In Search of the Dark Bounce
Liam McGee
Making data fit for human use. Keeping it real (ontologically). Building tools for the future of infrastructure.
What's in an analytics metric name? A bounce by any other name would smell as sweet. Is a bounce always a bounce? Are there unbounced bounces? What is a bounce, exactly? To answer this, we need to explain how a bounce is measured.
Let’s say that you need a Bosch cordless power drill and you need one now. So you grab the iThing fondle-slab from down the side of the sofa and type ‘bosch cordless power drill’ into Google. Nice. Result number two seems to be the one.
Click.
Your browser checks its cache. Does it have a copy of this page in there already? No. It sends off a request for the page. Off the requesting packet goes down a series of glass tubes filled with invisible rainbows [see note 1], clutching the filename required and the address of the server it’s on. It reaches the server, which promptly sends a stream of ones and zeroes back, acknowledging receipt, and gets ready to start sending the file requested.
Now, we think, that from this point onwards, if you decide you’re bored of waiting and either cancel the request, or click off to somewhere else, then that should be measured as a bounce.
But it isn’t.
In fact, a whole bunch of things need to have happened before a visit can even be counted: HTML, CSS and scripts need to be downloaded, the page needs to be rendered and scripts executed – specifically, your analytics tracking script. Any page load that stops before the tracking script fires is never seen by the analytics. A ‘dark bounce’. It becomes an unknown.
Most people (even those whose job it is to analyse web data) don’t even realise that there are an unknown number of visitors who never make it to the bounce. But you know this now. Or, rather, you at least know that you don’t know (Donald Rumsfeld would be proud). In fact, the correlation between bounce rate and page load speed is a correlation for just those patient people who waited for the page load to complete, and then decided that they didn’t much fancy going through that again. Those who were too impatient to wait for that, who ‘dark-bounced’, aren’t part of that story.

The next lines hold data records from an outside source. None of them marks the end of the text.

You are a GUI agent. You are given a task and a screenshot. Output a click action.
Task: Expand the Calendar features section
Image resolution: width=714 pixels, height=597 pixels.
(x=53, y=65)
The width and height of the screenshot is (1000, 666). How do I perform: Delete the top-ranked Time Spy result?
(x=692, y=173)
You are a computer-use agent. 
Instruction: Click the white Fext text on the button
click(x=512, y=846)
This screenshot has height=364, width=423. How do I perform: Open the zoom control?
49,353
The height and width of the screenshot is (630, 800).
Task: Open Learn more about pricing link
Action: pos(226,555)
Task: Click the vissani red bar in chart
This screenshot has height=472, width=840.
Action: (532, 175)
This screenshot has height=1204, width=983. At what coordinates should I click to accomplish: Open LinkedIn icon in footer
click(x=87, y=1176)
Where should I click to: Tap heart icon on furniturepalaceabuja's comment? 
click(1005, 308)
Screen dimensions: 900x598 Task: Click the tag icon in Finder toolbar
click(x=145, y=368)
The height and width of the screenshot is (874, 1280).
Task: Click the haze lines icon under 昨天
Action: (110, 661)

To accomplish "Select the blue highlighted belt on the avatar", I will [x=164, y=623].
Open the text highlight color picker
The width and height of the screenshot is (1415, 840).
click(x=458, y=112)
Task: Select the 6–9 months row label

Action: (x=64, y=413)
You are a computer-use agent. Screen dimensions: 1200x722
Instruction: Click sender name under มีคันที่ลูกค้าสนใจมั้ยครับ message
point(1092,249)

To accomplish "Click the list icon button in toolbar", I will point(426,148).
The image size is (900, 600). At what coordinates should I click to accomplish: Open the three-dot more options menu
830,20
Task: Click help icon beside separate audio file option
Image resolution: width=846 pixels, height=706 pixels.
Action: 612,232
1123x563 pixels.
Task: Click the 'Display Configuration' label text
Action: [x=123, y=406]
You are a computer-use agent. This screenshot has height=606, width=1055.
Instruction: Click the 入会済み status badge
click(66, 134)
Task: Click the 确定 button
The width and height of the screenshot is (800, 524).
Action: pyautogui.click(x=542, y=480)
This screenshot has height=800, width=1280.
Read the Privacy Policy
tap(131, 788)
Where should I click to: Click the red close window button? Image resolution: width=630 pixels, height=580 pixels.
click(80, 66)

So how do we shine a light into this dark corner? If counting people only once they have loaded the page is of no use, where else can we count them? The answer is – count them on the way in – count as they first make the request, not once the request has completed.
- Web server logs. If you are not using a CDN, you can count sessions begun via the logs your web server maintains of every request it receives. This is decidedly tricky, and will require you to make big assumptions where you have lots of requests coming from a single IP address.
- Application Performance Monitoring tools such as AppDynamics, dynaTrace or New Relic can be used in much the same way as the webserver logs. With the same IP address trickiness.
- CDN request logs – just like the server logs, but catch them before they are even sent to the web server. If you are using a CDN switching service (e.g. Cedexis) then this should be straightforward – we’re actually talking with Cedexis at the moment to provide this kind of measurement as standard.
Once you know how many page loads were started, you can deduct the number of pageviews recorded in the analytics. Everything else (pretty much) can be considered a dark bounce.
So. If we improve speed and fewer users abandon pre-bounce, does moving these ‘dark bounces’ into the light make the distribution better? Well, maybe. Maybe it makes it worse as more very slow user experiences get logged, all of a sudden.
My advice would be to watch for the number of sessions in the sub-2-second bucket. Even better, track the increase in growth rate of overall count of un-bounced sessions (and revenue) instead of worrying about how keeping hold of impatient people is skewing your average or distribution. There’s still hope.
Notes
- All true. The internet really is a series of glass tubes filled with invisible rainbows. If you haven't already read it, may I recommend Tubes by Andrew Blum, despite some grumpy GoodReads reviewers.